------ SELECTED PASSAGE

The settlement is from his former doctor for the ‘preventable’ cancer death of Ken Thompson.
The family of late-Brooklyn District Attorney Kenneth Thompson will receive $1.15 million dollars in a settlement with the doctor who treated the cancer-afflicted prosecutor before his 2016 death, the Daily News has learned.
Thompson’s widow, Lu-Shawn Thompson, filed a wrongful death lawsuit in 2018 on behalf of her husband, claiming his “entirely preventable” passing was due to the failure of Dr. Arthur Kornbluth to “timely diagnose his colorectal cancer, which ultimately spread to his brain and the rest of his body.”
More than four years later, the family has settled for more than $1 million in Brooklyn Surrogate’s Court with Kornbluth, according to court papers. A judge approved the settlement on Jan. 3.
“It doesn’t bring him back and it’s not enough,” Lu-Shawn Thompson told the Daily News. “I don’t think any dollar amount will ever be enough. But this is one piece of my life that’s over with. I can move on from this now.”
“But I don’t think you can print everything I really want to say,” she added.
Just under $850,000 of the funds secured in the settlement will go to Lu-Shawn Thompson and the couple’s two teenage children, while more than $250,000 will go to their lawyer, Jordan Merson, according to court papers.
Kornbluth is affiliated with Mount Sinai Health System.
Thompson, who died at age 50, took over the Brooklyn DA’s Office in 2014 after mounting a successful primary challenge against longtime DA Charles Hynes.

------------
------ RECORDED INFORMATION

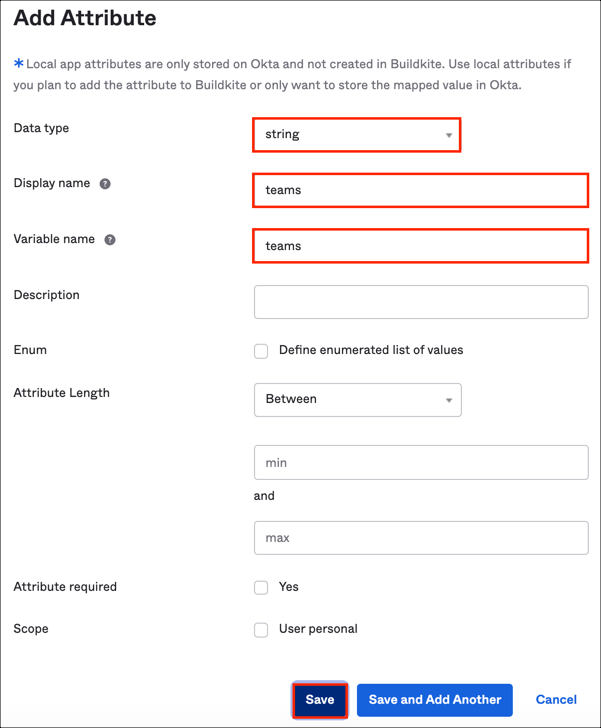The image size is (601, 728).
Task: Click into the Variable name field
Action: (420, 246)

------------

WHAT THIS EXERCISE ASKS:
[a] In the article on the Thompson family's settlement, on what date did a judge approve the settlement?
[b] Write out the part of the article on the Thompson family's settlement from "The settlement is" to "settlement on Jan. 3.".
[c] Extend the article on the Thompson family's settlement, starting after its final sentence.
The listing is separate material and has no connection to the article on the Thompson family's settlement.

ANSWERS PER TASK:
[a] Jan. 3.

[b]
The settlement is from his former doctor for the ‘preventable’ cancer death of Ken Thompson.
The family of late-Brooklyn District Attorney Kenneth Thompson will receive $1.15 million dollars in a settlement with the doctor who treated the cancer-afflicted prosecutor before his 2016 death, the Daily News has learned.
Thompson’s widow, Lu-Shawn Thompson, filed a wrongful death lawsuit in 2018 on behalf of her husband, claiming his “entirely preventable” passing was due to the failure of Dr. Arthur Kornbluth to “timely diagnose his colorectal cancer, which ultimately spread to his brain and the rest of his body.”
More than four years later, the family has settled for more than $1 million in Brooklyn Surrogate’s Court with Kornbluth, according to court papers. A judge approved the settlement on Jan. 3.

[c]
Brooklyn’s first Black top prosecutor, Thompson moved his office to stop prosecuting low-level marijuana arrests and also reinvigorated the borough’s conviction review unit, which helped exonerate 21 people while he was the DA.
Before he was elected district attorney, Thompson worked as a federal prosecutor in Brooklyn and was part of the team that prosecuted former NYPD Office Justin Volpe for the 1997 beating and sexual torture of Abner Louima in the 70th Precinct stationhouse.
Thompson served as the DA until Oct. 4, 2016, when he announced he was battling cancer. Just five days later, he was dead.
“He did everything his doctors asked of him and yet he died because his doctors did not comport with accepted medical practice,” Lu-Shawn Thompson’s attorney’s wrote in the 2018 suit. “Thompson was abruptly and unexpectedly taken from all of us and today, his family seeks redress for what they have lost.”
Thompson named his chief assistant, Eric Gonzalez, as acting DA. Gonzalez has led the office since.
Kornbluth’s attorney did not immediately respond to a request for comment.